■ **Fragmento seleccionado**

———

En una victoria para la defensa del territorio, los recursos naturales y la soberanía jurídica de la patria, el Centro Internacional de Arreglo de Diferencias relativas a Inversiones (CIADI) del Banco Mundial emitió este lunes el fallo final del arbitraje internacional interpuesto contra el Estado mexicano por la transnacional estadounidense Vulcan Legacy LLC, filial de Vulcan Materials Company.
El Tribunal Arbitral desestimó casi la totalidad de las reclamaciones de la corporación —que exigía una indemnización superior a los mil 700 millones de dólares—, sepultando las intenciones de subordinar el interés público a los intereses financieros privados.
La disputa, promovida originalmente al amparo del extinto Tratado de Libre Comercio de América del Norte (TLCAN), acusaba de manera infundada a diversas autoridades federales y estatales de adoptar medidas arbitrarias entre 2018 y 2022 que presuntamente afectaban sus proyectos de extracción de piedra caliza.

———

■ **Información**

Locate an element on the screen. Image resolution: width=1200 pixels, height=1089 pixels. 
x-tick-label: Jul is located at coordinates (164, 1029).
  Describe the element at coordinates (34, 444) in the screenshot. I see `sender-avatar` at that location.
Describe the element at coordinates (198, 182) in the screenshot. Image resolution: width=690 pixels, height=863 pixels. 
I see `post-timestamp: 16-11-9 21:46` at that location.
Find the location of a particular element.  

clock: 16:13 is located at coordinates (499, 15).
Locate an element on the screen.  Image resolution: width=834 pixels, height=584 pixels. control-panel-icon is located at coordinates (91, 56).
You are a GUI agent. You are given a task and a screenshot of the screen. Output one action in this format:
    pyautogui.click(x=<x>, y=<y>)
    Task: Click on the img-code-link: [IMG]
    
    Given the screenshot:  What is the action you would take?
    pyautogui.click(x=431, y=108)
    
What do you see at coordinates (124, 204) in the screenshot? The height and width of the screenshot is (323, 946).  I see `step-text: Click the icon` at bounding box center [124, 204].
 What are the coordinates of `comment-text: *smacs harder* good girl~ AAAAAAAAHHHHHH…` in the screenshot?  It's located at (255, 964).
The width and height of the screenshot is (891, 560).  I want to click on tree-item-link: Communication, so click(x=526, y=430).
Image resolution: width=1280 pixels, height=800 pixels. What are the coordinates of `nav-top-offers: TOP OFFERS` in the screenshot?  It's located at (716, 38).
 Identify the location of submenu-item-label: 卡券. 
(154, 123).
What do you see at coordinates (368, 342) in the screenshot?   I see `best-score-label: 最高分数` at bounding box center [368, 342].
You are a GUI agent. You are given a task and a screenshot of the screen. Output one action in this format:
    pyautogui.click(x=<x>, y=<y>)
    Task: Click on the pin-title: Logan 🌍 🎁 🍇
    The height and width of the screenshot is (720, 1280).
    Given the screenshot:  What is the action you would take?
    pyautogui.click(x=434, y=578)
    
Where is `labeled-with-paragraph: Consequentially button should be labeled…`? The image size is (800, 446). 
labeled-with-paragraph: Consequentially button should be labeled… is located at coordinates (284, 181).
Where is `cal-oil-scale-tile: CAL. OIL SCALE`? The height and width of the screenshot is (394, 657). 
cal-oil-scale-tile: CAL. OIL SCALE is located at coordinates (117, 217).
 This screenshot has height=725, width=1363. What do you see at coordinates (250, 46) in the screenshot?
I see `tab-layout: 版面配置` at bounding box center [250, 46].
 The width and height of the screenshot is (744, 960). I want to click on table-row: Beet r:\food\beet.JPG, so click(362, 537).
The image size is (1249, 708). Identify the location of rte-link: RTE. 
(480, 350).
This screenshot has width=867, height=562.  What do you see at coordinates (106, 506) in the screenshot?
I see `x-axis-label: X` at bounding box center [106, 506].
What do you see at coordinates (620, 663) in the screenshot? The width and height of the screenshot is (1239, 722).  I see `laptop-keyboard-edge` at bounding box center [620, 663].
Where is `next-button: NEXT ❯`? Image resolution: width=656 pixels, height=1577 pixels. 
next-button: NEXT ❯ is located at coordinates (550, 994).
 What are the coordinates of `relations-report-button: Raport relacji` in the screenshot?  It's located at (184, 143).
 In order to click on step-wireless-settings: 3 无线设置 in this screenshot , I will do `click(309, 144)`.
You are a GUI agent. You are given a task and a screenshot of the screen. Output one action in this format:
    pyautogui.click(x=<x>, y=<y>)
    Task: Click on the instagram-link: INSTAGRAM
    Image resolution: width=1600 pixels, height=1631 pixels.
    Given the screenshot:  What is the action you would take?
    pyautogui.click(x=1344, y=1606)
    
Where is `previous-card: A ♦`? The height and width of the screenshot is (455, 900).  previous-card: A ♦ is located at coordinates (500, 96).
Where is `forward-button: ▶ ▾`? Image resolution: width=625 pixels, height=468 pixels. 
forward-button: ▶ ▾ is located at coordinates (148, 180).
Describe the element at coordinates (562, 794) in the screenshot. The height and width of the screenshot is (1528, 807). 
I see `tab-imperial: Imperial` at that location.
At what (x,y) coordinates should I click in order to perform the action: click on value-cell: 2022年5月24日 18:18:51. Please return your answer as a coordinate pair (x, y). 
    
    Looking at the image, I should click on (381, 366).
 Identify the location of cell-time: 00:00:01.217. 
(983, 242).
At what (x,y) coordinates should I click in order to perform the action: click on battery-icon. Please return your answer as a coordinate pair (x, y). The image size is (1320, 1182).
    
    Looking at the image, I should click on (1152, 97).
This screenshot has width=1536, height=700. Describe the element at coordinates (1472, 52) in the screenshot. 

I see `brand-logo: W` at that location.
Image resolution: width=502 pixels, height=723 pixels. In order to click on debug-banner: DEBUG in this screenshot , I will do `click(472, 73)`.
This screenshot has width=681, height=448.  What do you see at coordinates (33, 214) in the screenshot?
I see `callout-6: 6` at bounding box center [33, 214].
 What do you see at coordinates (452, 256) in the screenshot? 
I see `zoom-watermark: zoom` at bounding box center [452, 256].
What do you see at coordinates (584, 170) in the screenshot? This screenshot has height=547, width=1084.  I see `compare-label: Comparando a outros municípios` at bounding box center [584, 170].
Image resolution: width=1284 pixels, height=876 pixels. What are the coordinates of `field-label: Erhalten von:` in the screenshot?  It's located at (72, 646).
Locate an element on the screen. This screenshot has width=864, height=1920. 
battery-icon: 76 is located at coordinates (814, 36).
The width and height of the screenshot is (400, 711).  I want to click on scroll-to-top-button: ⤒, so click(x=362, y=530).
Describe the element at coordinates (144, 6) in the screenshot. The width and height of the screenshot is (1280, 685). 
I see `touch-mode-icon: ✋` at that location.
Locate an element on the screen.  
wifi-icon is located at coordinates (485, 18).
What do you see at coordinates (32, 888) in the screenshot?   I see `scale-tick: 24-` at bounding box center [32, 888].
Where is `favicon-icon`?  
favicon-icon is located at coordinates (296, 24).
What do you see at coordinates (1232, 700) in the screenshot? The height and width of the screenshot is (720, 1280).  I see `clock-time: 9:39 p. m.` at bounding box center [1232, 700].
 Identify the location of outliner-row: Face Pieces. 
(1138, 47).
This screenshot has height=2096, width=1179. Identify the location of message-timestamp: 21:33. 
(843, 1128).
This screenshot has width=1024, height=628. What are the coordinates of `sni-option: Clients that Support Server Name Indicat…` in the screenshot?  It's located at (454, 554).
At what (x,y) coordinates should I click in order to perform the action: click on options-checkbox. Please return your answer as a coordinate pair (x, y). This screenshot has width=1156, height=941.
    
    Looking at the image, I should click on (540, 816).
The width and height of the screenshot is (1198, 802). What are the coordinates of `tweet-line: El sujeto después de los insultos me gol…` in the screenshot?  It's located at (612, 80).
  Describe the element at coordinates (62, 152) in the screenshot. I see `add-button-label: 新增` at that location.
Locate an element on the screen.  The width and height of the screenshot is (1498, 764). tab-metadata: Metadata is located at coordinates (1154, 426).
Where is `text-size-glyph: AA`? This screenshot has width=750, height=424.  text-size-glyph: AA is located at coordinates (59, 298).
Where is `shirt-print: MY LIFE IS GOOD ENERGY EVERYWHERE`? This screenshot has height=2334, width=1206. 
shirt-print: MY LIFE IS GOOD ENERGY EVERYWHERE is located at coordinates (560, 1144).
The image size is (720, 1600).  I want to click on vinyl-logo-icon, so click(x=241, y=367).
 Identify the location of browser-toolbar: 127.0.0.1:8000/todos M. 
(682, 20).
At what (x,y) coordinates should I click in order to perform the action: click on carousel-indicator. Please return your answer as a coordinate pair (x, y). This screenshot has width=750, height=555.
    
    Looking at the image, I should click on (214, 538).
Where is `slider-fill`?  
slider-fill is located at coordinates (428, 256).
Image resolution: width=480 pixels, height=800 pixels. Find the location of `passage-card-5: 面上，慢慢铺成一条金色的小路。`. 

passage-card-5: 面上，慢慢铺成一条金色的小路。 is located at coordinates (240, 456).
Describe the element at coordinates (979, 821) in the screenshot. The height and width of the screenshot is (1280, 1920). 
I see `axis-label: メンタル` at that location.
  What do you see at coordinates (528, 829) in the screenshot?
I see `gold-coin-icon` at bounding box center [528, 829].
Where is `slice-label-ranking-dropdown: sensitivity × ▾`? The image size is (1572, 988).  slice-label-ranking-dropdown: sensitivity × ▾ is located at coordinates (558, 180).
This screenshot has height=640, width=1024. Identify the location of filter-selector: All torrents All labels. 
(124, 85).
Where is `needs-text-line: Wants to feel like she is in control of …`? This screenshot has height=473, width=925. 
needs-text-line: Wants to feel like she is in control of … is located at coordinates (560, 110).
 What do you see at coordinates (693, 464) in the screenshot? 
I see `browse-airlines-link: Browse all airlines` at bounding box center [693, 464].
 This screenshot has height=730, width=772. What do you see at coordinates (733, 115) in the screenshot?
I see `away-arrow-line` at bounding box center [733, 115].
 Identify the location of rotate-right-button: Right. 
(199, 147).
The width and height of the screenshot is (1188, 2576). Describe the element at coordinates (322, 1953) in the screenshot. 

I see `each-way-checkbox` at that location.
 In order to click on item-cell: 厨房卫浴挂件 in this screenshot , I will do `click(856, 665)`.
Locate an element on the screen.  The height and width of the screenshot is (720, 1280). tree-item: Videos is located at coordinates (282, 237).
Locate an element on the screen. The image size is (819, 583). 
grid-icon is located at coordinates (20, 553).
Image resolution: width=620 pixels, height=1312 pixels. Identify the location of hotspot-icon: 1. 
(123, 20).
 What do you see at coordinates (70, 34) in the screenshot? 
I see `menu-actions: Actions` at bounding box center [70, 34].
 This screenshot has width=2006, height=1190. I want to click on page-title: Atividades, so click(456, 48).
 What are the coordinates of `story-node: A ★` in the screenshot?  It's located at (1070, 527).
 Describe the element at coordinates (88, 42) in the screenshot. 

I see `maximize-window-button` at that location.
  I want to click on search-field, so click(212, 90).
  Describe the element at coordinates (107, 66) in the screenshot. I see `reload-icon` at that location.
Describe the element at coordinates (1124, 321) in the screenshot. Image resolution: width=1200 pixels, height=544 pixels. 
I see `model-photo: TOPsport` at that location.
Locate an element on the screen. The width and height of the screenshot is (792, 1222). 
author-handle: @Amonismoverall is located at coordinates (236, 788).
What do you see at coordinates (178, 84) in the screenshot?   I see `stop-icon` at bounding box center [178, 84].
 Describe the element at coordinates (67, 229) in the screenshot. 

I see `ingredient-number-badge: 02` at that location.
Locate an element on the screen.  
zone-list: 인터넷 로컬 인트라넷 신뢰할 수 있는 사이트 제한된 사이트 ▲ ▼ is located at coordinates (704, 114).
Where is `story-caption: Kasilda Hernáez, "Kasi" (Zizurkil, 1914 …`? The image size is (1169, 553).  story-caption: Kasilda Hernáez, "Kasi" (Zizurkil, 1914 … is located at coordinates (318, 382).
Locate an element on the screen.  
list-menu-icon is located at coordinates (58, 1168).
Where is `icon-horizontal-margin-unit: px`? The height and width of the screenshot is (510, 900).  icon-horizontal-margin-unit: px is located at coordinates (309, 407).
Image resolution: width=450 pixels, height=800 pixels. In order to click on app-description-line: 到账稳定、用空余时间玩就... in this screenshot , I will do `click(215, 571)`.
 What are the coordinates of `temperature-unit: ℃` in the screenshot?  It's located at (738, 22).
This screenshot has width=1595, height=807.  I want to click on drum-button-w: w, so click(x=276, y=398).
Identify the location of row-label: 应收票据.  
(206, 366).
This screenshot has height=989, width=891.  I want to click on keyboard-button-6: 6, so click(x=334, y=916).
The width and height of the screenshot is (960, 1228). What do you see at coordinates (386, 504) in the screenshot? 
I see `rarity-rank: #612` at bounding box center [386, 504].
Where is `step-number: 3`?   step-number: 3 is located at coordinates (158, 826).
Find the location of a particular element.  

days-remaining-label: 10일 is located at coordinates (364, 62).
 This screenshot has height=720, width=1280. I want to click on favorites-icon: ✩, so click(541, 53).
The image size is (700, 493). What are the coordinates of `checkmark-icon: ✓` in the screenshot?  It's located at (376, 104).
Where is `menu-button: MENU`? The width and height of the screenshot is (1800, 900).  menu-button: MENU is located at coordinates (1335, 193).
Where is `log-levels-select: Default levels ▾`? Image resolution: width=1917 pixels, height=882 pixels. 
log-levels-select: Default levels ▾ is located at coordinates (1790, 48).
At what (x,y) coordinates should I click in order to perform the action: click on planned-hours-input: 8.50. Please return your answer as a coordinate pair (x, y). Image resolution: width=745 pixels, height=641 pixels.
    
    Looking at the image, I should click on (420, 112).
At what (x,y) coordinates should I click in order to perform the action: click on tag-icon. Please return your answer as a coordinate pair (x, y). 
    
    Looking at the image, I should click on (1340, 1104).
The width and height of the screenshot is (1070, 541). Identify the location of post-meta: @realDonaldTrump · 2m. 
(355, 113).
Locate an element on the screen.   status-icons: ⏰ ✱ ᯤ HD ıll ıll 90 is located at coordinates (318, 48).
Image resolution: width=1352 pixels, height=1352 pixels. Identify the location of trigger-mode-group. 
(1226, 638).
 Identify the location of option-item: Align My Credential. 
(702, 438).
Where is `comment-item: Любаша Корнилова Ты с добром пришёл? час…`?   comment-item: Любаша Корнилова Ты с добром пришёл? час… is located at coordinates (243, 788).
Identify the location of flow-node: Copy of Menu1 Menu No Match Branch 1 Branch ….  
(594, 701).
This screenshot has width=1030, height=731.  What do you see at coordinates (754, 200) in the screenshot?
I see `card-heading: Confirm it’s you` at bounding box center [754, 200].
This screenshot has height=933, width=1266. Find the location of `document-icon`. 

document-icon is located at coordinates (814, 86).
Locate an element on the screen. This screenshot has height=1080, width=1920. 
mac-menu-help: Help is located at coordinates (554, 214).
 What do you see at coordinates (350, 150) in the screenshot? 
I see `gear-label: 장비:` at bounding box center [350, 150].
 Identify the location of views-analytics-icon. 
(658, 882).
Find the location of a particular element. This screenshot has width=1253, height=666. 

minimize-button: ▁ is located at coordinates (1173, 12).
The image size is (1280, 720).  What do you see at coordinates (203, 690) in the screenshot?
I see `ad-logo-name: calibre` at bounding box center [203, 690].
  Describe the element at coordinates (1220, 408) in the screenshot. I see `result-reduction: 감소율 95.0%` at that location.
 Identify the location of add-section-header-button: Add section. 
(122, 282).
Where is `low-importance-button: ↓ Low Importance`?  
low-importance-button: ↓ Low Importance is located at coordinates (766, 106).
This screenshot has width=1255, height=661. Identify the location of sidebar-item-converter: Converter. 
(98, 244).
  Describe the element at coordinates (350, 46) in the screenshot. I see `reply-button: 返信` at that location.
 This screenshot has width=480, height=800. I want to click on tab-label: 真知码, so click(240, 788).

———

■ **Problemas y tareas**
(a) Explica en una a tres oraciones por qué el fragmento sobre el arbitraje presenta el fallo del CIADI como una victoria para México.
(b) Reescribe como lista el párrafo del fragmento sobre el arbitraje que comienza con "La disputa, promovida originalmente", conservando sus datos principales.
(c) Responde a estas preguntas sobre el fragmento sobre el arbitraje:
(i) ¿De qué empresa es filial Vulcan Legacy LLC?
(ii) ¿Qué monto de indemnización exigía la corporación?
(iii) ¿En qué periodo se habrían adoptado las medidas que se reclamaban?

■ **Soluciones**
(a) El Tribunal Arbitral desestimó casi todas las reclamaciones de Vulcan Legacy LLC, que exigía una indemnización superior a los mil 700 millones de dólares. Según el texto, con ello quedaron sepultadas las intenciones de subordinar el interés público a los intereses financieros privados.

(b)
- La disputa se promovió originalmente al amparo del extinto Tratado de Libre Comercio de América del Norte (TLCAN).
- Acusaba, de manera infundada, a diversas autoridades federales y estatales.
- Según la acusación, esas autoridades adoptaron medidas arbitrarias entre 2018 y 2022.
- Esas medidas presuntamente afectaban los proyectos de extracción de piedra caliza de la empresa.

(c)
(i) De Vulcan Materials Company.
(ii) Más de mil 700 millones de dólares.
(iii) Entre 2018 y 2022.